I must confess (no pun intended!) that in my early Christian life I was more-or-less a “no creed but the Bible” Christian. I didn’t understand denominations and I didn’t like them. I didn’t like “confessing” any creed or doctrine, I just wanted to study and memorize Scripture.
Probably four things led me to change my mind on this
(1) The Gospels are narrated. Several years ago, I taught a course on the Fourth Gospel and we watched a movie based on that Gospel. Here’s the funny part – we all found Jesus quite random and even nonsensical. That is, without the help of the narrator. I used to think –how fun it would have been, how inspiring to be one of Jesus’ disciples. Alas, I think I would have been among those that left him! The narrators act as guides to make sense of the story. So it is with creeds. They guide us in the reading of Scripture.

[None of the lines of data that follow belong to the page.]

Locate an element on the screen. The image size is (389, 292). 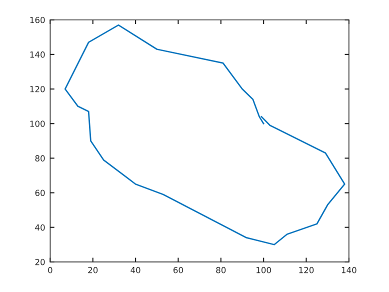
x-tick-label: 120 is located at coordinates (306, 270).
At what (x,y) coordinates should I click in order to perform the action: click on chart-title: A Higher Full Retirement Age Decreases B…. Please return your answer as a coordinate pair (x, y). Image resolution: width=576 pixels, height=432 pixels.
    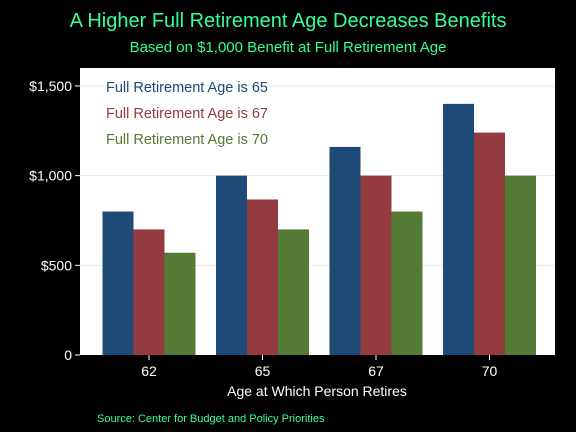
    Looking at the image, I should click on (288, 21).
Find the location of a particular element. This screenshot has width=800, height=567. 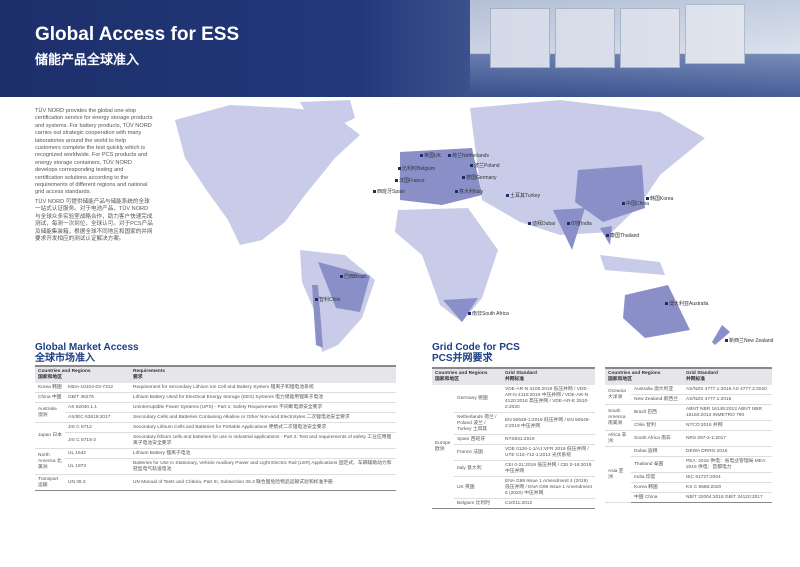

table-row: Belgium 比利时 C10/11:2012 is located at coordinates (514, 504).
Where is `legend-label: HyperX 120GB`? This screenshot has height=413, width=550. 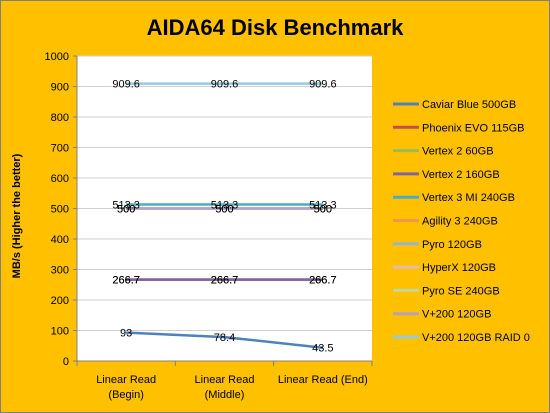
legend-label: HyperX 120GB is located at coordinates (459, 268).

(2) Paul taught “traditions.” We sometimes criticize “tradition” as human fabrications, but no doubt Jesus passed on early Christian traditions, the purpose of which was to confess and teach doctrine (e.g., 2 Thess 2:15).
(3) Everyone has a formative worldview, and creeds synthesize that worldview. I taught freshmen at Seattle Pacific University for a short bit and all students had to take a course called Christian formation. Most of us that taught that course focused on the Apostle’s Creed. What I came to see was how much deep theology is actually contained in it, if you interpret it in tandem with Scripture (I enjoyed using Karl Barth’s Dogmatics in Outline as inspiration!). It comes from and can articulate a particularly Christian worldview. It is not simply a set of “beliefs” that only pertain to “religion.” It creates a whole “world” into which we step and through which we interpret reality. Check out Luke Timothy Johnson’s The Creed.
(4) Creeds can unite. I remember reading that the churches that stood against Hitler started to recite the Apostles’ Creed aloud while standing in church – this created a bond of unity over and against the apostasy of the Reich churches. Creeds can help us not only bond together, but helps us have courage to resist what is ungodly.
Well, that is all a bit of a long way to commend to you Michael F Bird’s latest offering, What Christians Ought to Believe: An Introduction to Christian Doctrine through the Apostles’ Creed (Zondervan, 2016). I read through Mike’s book a few weeks ago, and it is an engaging work that unpacks the central teachings of the creeds. Obviously Mike’s specialty is making things that can be boring very interesting, and this is no exception.